Mary, a participant at the Kibera seminar, illustrated for us the importance of the work of Empower. When her husband died, they had only two daughters. Her lack of a son greatly jeopardized her standing with her deceased husband’s family, and she was eventually “chased away” (an expression we hear periodically).

While none of the other pastors and church leaders there agreed with the action of her husband’s family, they greatly appreciated the additional biblical tools with which to challenge this deeply rooted cultural practice.

On each Empower trip I always discover a new way to approach a topic and come away with new insight into understanding and presenting an aspect of the Scripture that is used in our seminars. In this case it was an approach to how “the husband is the head of his wife as Christ is the head of the church.” Of course, the key is that the husband is not head of his wife as the CEO is head of his corporation, or the general is head of his army – concepts as popular in Africa as they are among traditionalists in the U.S.

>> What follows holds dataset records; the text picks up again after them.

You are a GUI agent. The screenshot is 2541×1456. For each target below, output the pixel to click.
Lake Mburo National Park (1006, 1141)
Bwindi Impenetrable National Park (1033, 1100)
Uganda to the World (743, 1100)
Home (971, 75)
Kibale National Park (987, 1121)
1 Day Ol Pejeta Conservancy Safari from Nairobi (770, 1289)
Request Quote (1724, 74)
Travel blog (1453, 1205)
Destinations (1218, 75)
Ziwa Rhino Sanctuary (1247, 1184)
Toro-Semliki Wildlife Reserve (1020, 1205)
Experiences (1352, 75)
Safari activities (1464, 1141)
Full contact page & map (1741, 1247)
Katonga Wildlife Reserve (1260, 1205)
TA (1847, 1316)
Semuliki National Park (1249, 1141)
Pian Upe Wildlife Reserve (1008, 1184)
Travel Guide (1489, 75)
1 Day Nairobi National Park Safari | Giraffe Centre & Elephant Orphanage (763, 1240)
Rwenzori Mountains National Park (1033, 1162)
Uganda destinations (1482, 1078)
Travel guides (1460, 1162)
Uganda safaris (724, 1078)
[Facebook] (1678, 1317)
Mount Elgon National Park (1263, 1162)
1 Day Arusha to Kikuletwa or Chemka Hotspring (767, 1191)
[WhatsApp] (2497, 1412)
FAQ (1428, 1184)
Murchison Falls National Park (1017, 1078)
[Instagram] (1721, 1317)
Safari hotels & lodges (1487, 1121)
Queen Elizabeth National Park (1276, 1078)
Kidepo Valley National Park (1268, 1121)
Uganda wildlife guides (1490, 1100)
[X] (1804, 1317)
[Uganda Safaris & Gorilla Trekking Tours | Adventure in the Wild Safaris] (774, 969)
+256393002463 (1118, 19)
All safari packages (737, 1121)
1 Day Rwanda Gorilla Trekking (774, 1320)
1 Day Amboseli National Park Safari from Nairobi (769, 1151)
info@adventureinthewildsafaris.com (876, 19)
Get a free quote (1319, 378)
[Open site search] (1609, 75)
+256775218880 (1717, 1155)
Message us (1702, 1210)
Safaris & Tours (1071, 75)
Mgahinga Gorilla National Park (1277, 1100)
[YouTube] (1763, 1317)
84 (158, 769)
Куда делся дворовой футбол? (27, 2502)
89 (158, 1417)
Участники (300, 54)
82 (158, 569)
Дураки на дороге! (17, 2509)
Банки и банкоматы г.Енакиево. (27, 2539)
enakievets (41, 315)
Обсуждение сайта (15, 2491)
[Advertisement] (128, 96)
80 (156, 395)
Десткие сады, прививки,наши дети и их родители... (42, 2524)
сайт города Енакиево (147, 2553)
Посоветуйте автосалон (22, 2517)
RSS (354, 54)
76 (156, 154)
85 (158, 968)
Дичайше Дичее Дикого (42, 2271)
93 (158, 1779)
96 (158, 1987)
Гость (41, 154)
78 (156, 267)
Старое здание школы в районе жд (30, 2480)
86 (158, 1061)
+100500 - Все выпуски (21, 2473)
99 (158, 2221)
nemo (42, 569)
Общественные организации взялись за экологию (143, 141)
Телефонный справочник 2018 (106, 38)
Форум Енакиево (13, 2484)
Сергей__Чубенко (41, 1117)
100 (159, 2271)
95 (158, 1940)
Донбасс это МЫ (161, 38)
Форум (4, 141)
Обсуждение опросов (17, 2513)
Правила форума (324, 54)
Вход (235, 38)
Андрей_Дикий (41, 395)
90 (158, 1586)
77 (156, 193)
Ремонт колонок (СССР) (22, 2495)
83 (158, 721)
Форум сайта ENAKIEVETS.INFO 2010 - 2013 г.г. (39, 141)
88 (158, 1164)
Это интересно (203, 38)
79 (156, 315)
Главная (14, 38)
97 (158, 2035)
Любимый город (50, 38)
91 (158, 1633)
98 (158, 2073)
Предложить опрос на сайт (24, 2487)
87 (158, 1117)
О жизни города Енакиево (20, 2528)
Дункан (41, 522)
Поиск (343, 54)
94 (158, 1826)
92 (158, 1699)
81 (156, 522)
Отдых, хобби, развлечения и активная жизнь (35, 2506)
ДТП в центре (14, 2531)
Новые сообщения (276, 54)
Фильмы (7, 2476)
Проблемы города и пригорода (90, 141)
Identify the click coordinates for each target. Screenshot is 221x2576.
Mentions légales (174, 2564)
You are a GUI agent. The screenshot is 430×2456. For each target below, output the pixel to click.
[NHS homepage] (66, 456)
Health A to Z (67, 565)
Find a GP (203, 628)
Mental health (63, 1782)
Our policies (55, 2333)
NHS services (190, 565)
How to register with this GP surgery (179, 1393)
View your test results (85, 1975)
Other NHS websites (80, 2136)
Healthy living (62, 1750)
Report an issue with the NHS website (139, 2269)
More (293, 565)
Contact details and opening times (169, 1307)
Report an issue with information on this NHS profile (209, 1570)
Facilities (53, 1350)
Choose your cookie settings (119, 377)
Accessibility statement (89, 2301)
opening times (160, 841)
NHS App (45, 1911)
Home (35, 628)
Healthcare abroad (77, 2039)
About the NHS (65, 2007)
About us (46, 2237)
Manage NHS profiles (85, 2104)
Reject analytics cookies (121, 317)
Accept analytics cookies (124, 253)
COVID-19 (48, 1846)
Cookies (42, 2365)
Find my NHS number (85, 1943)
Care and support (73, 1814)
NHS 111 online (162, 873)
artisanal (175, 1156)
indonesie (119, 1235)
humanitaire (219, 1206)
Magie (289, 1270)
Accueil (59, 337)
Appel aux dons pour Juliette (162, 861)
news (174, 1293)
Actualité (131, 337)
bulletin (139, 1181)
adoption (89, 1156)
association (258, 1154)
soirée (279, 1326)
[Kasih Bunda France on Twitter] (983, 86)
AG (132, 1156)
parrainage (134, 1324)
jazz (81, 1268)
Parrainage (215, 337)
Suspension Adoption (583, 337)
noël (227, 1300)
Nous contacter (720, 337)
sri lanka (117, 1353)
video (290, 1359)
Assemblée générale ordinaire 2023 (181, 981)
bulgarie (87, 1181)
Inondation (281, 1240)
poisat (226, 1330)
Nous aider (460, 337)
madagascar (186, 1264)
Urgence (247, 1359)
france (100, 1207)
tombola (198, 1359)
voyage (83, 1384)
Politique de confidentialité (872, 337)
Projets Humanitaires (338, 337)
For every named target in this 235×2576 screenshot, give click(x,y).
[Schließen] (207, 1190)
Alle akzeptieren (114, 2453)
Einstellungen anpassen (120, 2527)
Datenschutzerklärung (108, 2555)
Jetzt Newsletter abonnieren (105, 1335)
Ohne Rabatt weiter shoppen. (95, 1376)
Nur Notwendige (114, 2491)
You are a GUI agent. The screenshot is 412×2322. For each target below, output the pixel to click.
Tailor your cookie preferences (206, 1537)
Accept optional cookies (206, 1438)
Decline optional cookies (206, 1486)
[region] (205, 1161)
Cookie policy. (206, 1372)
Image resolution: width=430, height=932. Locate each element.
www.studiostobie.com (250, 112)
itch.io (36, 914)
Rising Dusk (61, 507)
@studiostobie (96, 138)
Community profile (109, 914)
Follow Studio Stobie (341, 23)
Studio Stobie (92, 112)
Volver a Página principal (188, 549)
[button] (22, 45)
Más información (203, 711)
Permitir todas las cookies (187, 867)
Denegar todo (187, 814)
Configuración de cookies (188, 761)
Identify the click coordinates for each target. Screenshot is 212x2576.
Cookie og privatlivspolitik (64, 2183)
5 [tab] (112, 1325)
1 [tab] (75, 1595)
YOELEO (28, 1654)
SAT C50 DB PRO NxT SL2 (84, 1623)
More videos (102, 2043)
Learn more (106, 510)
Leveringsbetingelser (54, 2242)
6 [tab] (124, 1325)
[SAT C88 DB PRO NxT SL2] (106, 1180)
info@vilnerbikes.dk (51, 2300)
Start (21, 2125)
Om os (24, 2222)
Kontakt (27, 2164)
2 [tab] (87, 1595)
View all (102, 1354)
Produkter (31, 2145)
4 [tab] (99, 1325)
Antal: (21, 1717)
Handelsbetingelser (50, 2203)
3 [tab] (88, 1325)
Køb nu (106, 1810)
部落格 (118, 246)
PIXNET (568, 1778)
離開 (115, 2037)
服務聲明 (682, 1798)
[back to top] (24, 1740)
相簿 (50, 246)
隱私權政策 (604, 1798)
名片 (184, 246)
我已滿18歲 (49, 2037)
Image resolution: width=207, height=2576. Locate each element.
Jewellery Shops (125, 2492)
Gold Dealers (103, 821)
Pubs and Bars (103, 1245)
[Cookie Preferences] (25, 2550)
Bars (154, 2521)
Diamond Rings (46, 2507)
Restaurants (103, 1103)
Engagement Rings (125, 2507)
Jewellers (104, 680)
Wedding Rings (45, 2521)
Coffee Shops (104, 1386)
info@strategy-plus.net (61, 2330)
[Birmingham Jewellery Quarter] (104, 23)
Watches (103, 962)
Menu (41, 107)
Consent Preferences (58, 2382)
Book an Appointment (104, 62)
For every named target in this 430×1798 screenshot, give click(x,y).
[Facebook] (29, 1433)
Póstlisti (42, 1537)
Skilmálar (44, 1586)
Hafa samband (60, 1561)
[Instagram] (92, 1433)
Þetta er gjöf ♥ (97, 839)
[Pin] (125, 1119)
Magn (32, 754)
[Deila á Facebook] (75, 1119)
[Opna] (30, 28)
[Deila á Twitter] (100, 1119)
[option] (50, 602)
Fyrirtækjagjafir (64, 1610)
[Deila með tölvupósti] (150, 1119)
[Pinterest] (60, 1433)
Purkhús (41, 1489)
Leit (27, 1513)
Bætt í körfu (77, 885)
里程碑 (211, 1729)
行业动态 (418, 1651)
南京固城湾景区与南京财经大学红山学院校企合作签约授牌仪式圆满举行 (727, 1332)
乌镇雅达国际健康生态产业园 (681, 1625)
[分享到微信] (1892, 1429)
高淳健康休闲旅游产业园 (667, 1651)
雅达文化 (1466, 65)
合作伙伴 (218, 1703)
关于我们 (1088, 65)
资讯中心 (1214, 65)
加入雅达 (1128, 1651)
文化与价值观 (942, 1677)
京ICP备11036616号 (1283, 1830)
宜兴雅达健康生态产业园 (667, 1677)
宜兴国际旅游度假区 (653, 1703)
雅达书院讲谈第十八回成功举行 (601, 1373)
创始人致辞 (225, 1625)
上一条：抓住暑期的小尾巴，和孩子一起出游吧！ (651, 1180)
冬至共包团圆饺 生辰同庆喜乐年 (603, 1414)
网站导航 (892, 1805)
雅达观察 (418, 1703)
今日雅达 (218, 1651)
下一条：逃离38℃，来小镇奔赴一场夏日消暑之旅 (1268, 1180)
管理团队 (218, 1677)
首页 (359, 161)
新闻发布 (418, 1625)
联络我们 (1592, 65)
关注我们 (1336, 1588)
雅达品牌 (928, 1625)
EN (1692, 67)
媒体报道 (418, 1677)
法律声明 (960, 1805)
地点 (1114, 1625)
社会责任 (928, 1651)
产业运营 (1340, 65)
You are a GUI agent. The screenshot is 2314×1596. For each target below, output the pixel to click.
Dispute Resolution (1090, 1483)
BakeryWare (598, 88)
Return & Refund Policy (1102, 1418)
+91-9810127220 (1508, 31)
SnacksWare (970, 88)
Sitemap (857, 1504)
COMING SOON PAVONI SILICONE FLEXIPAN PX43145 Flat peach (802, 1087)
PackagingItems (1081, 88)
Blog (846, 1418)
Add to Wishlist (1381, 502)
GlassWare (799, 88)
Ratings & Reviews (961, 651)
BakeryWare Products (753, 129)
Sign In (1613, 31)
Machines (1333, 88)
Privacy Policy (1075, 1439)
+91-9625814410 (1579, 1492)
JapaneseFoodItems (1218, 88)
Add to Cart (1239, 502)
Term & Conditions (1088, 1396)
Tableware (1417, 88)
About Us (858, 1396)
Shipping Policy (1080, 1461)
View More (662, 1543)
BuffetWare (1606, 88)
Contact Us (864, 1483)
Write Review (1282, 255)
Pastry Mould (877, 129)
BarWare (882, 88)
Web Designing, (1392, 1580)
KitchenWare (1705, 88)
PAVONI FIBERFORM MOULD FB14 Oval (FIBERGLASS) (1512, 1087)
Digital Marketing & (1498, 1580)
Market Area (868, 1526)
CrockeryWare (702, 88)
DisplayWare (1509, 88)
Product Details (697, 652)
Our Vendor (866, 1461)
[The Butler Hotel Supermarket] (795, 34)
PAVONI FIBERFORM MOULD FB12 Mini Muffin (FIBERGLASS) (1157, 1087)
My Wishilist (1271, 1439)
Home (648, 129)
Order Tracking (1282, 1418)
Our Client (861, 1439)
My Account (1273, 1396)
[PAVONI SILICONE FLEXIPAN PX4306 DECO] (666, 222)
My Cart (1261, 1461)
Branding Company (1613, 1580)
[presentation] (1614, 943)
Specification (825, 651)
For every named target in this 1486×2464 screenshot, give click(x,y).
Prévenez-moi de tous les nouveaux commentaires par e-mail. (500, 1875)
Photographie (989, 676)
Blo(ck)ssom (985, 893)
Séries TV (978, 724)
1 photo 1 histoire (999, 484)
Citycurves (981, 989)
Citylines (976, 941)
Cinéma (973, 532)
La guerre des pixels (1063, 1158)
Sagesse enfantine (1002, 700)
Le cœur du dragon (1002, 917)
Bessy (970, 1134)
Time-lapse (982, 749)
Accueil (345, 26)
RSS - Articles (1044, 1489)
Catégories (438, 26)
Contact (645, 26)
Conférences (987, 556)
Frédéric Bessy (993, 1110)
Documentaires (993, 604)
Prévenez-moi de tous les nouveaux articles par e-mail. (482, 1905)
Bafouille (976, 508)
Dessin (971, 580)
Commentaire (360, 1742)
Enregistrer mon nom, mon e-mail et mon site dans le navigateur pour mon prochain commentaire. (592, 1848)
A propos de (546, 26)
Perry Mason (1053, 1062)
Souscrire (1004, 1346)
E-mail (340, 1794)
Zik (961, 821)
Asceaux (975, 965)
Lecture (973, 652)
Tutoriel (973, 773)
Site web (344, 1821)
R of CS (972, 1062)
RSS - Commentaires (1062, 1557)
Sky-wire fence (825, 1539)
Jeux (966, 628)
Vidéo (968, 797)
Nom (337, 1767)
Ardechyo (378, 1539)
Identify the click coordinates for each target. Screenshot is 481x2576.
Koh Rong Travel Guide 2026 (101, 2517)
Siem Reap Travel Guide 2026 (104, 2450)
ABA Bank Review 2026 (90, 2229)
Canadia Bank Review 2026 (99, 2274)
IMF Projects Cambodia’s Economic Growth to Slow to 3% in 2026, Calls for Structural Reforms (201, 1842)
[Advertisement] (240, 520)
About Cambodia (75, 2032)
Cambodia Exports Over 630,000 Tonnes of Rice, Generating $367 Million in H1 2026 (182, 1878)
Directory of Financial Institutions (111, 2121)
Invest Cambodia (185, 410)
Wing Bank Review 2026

Our study guide highlights the passages in Ephesians that speak of Christ’s headship to the church, and I took one of them, Eph. 4:15-16, and using our standard low-tech flipchart, had the participants list the key words that occurred there. They discovered what the text says about the effect of Christ’s headship on the church: love (twice), growth (also twice), unity, maturity, each part doing its part, and then led a brainstorming session regarding practical ways husbands can facilitate these areas of growth in their wives, leading to a re-reading of Eph. 5:25-33, reinforcing the importance of husbands’ own love and sacrifice for their wives. We thus re-evaluated how they are to use the greater power that their culture gives them, and grew in an understanding of the transformation Paul was seeking in these passages (rather than using the passages, as so often happens, to reinforce harmful traditional practices).

Frank & Phobice (kneeling) with Wayne and seminar participants.
Frank, Phobice, and Wayne (kneeling) and seminar participants.

Finally, thank you for your interest in this vital ministry. For those of you who prayed, and those of you who gave: A special Thank You! You help to make this ministry possible and effective!